Prompt :: Using the article on late snacking below, decide whether each statement agrees with it: (a) the study was published in the journal eLife; (b) the study was carried out on humans; (c) mice fed during their sleep time showed reduced long-term memory. Answer yes or no for each and quote the deciding words.

Document passage ::

Snacking late has negative impact on health
Do you have a habit of eating late? New research says it could have a negative impact on your brain.
According to a recent study, eating late meals could have a negative impact on learning and memory functions. The University of California is behind the study, that was published in the journal eLife.
Dawn Loh, first author of the study said: “We have provided the first evidence that taking regular meals at the wrong time of day has far-reaching effects for learning and memory.”
A study on late snacking and the brain
The study, that was made on mice, found that mice who were fed regularly during their sleep time were significantly less able to remember an object, and their long-term memory was also greatly reduced.
The researchers have good reasons to believe that this is true for humans as well. They point to shift workers, where it has been shown that they perform worse on cognitive tests.
“Since many people find themselves working or playing during times when they’d normally be asleep, it is important to know that this could dull some of the functions of the brain.”, Dawn Loh continued.
Professor Christopher Colwell, one of the researchers said: “Modern schedules can lead us to eat around the clock so it is important to understand how the timing of food can impact cogitation…For the first time, we have shown that simply adjusting the time when food is made available alters the molecular clock in the hippocampus and can alter the cognitive performance of mice.”
It may even play a role of developing Alzheimer’s disease.

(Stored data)
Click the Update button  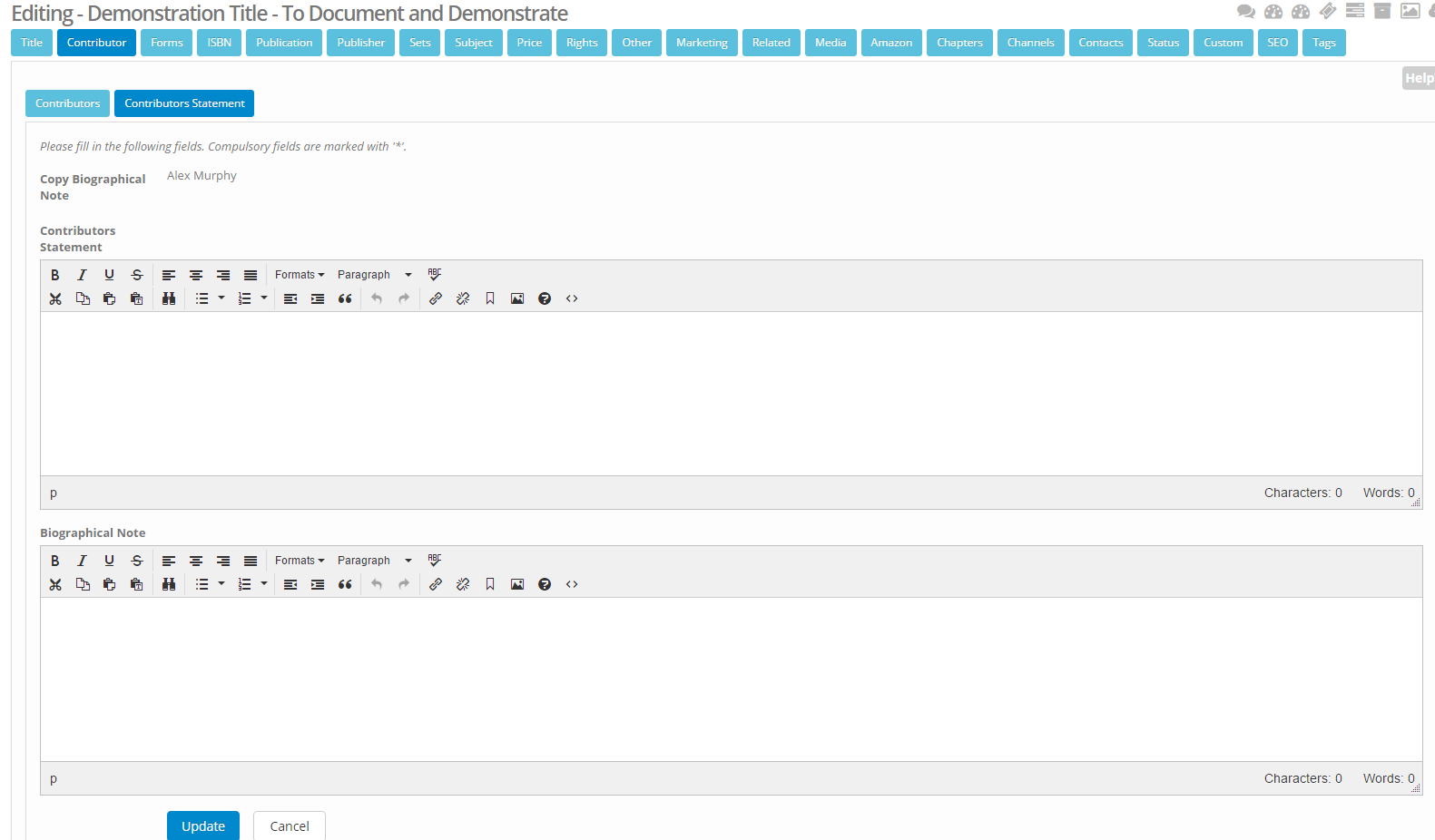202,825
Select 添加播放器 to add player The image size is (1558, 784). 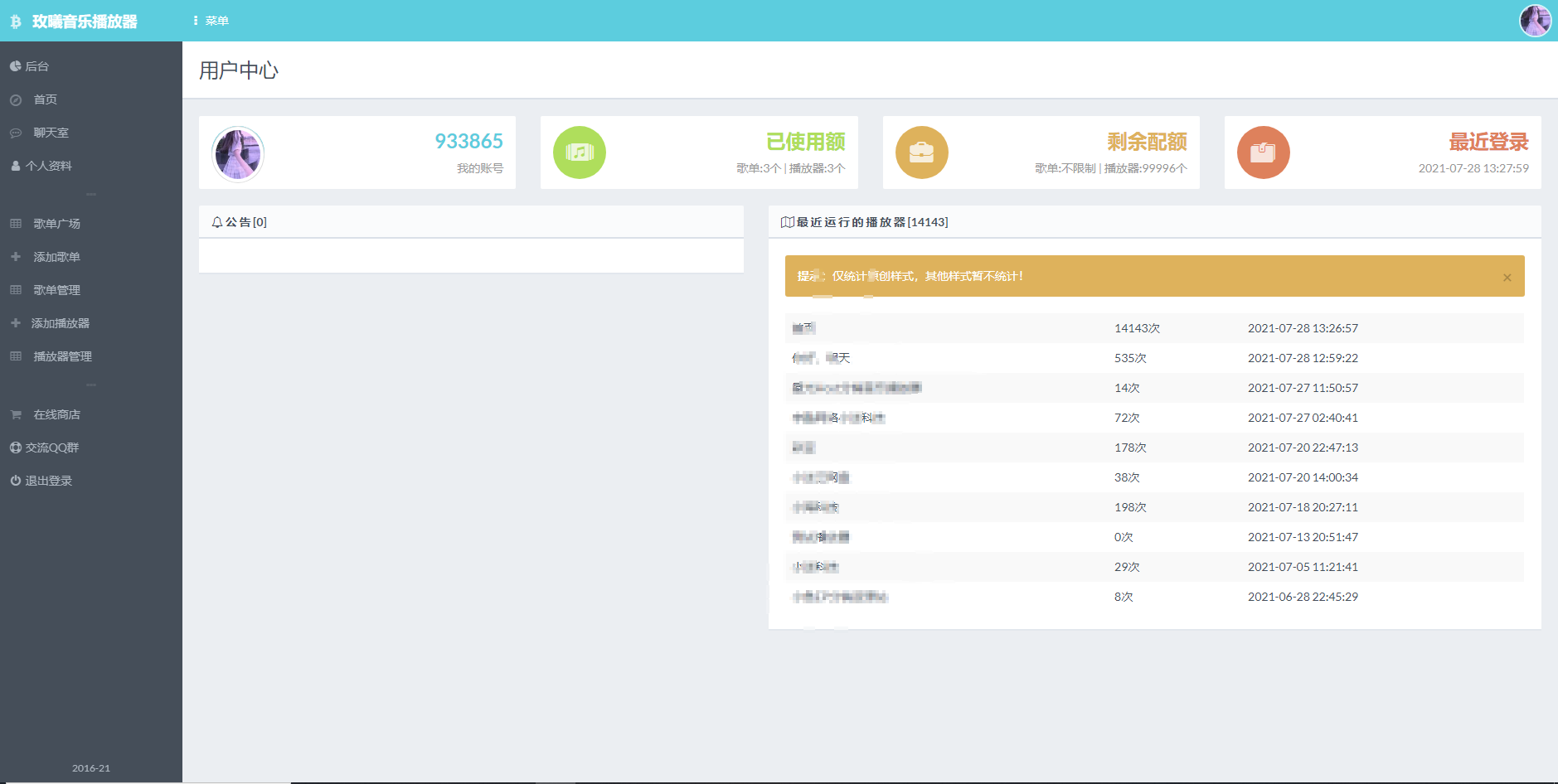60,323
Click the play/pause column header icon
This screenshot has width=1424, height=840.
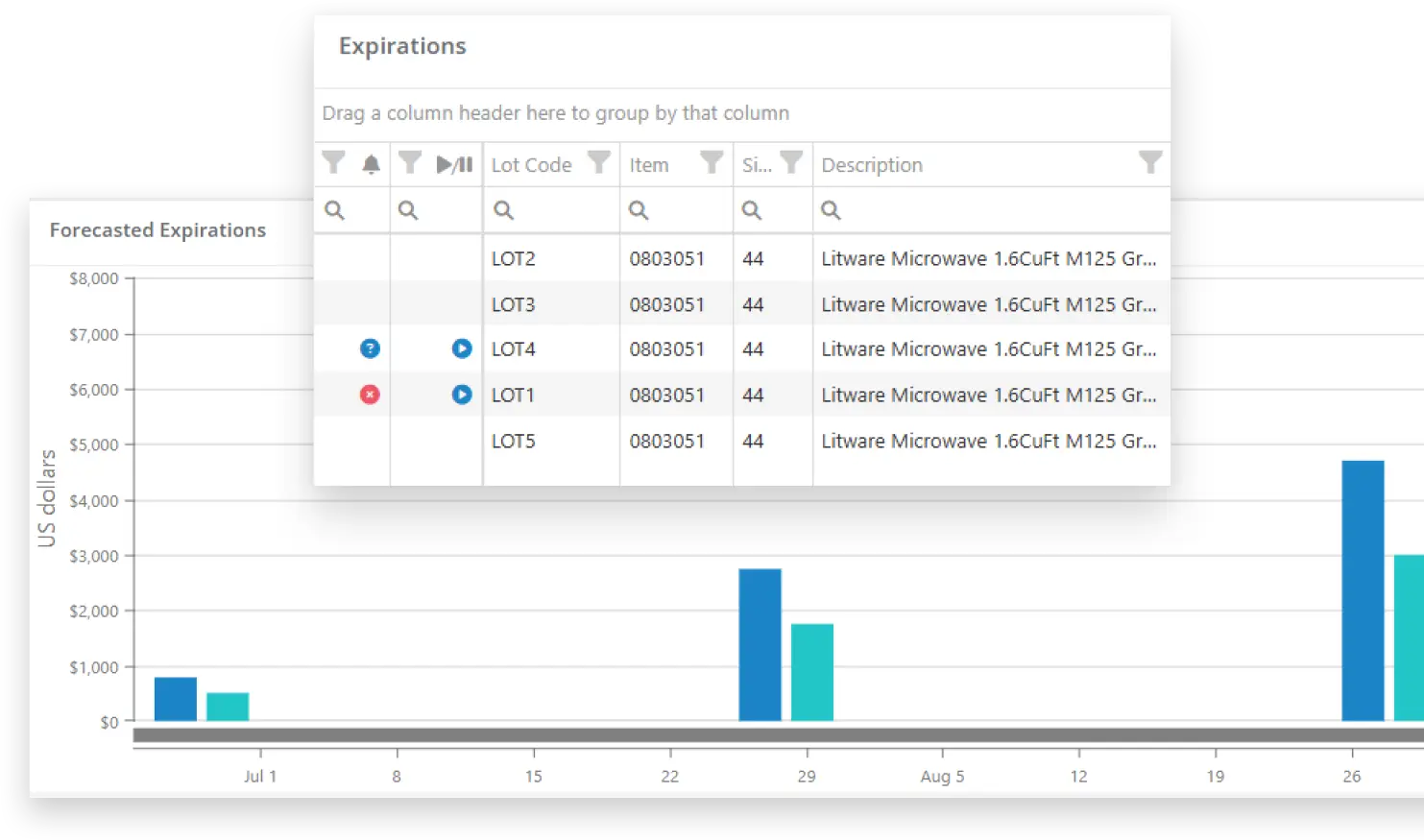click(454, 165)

Exercise result ::
(a) Yes: "The University of California is behind the study, that was published in the journal eLife."
(b) No: "The study, that was made on mice"
(c) Yes: "their long-term memory was also greatly reduced."